▶ [Description of the task]: Starting with the line that contains "This screenshot has width=329, height=264.", copy each line exactly through the end of the listing, and omit all pictures.

[Data supplied]

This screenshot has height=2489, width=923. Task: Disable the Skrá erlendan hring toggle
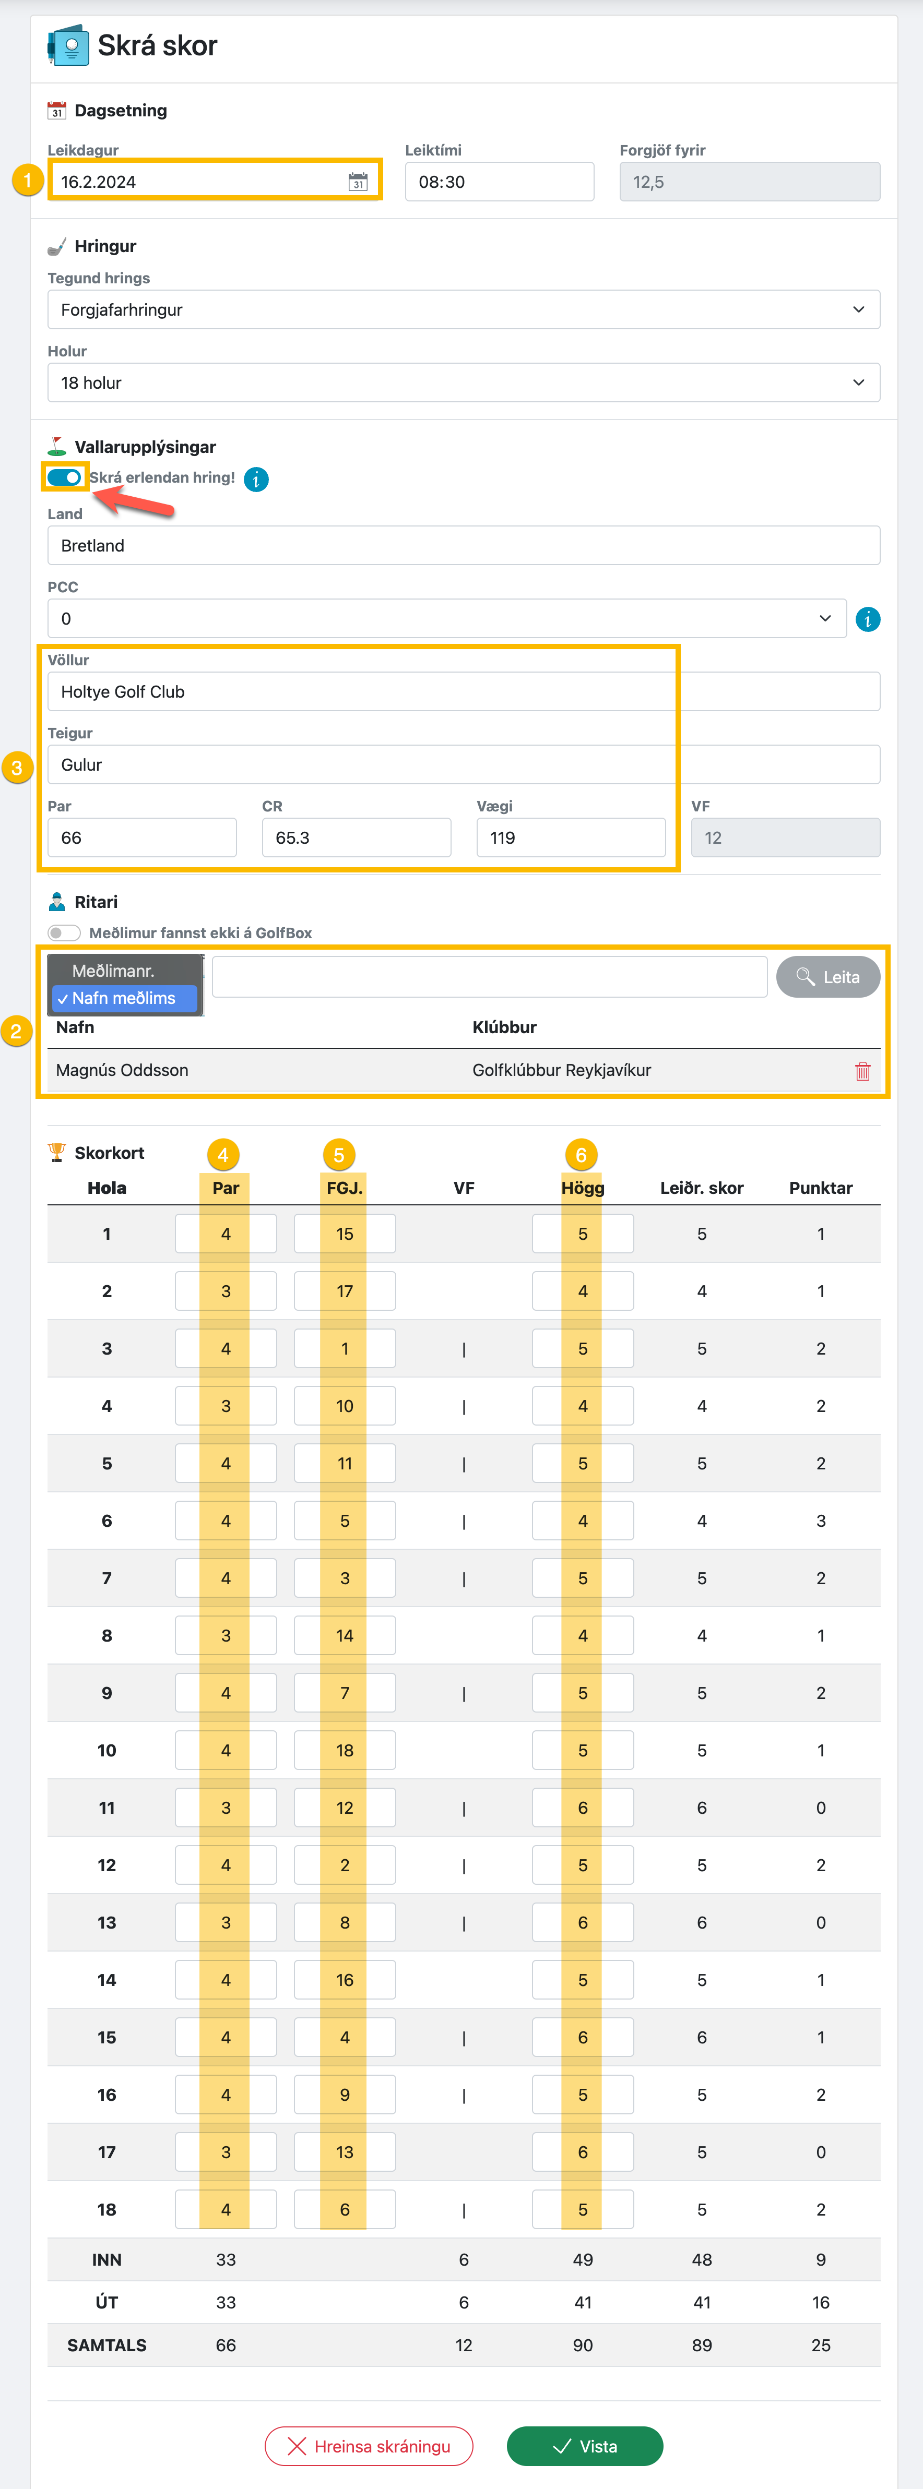point(65,477)
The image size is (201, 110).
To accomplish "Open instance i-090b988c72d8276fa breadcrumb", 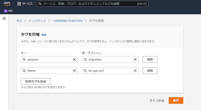I will [67, 21].
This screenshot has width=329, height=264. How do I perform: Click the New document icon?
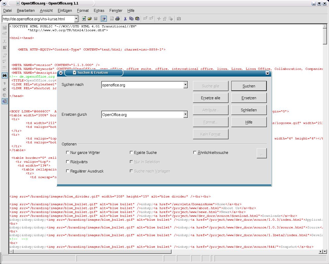tap(84, 19)
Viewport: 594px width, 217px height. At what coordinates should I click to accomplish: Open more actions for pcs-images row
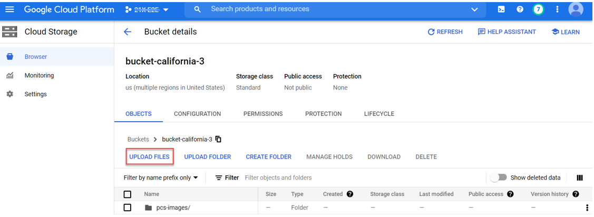(588, 208)
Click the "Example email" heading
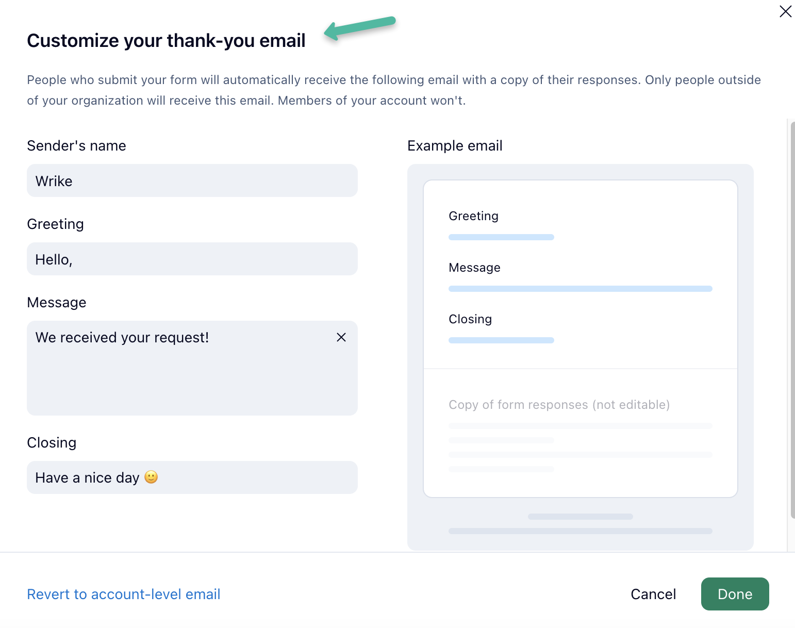 (x=455, y=146)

[/Data supplied]

▶ [Finished task]:
This screenshot has width=329, height=264. How do I perform: Click the New document icon?
tap(84, 19)
Viewport: 594px width, 217px height. At what coordinates should I click to accomplish: Open more actions for pcs-images row
(588, 208)
Click the "Example email" heading
 (x=455, y=146)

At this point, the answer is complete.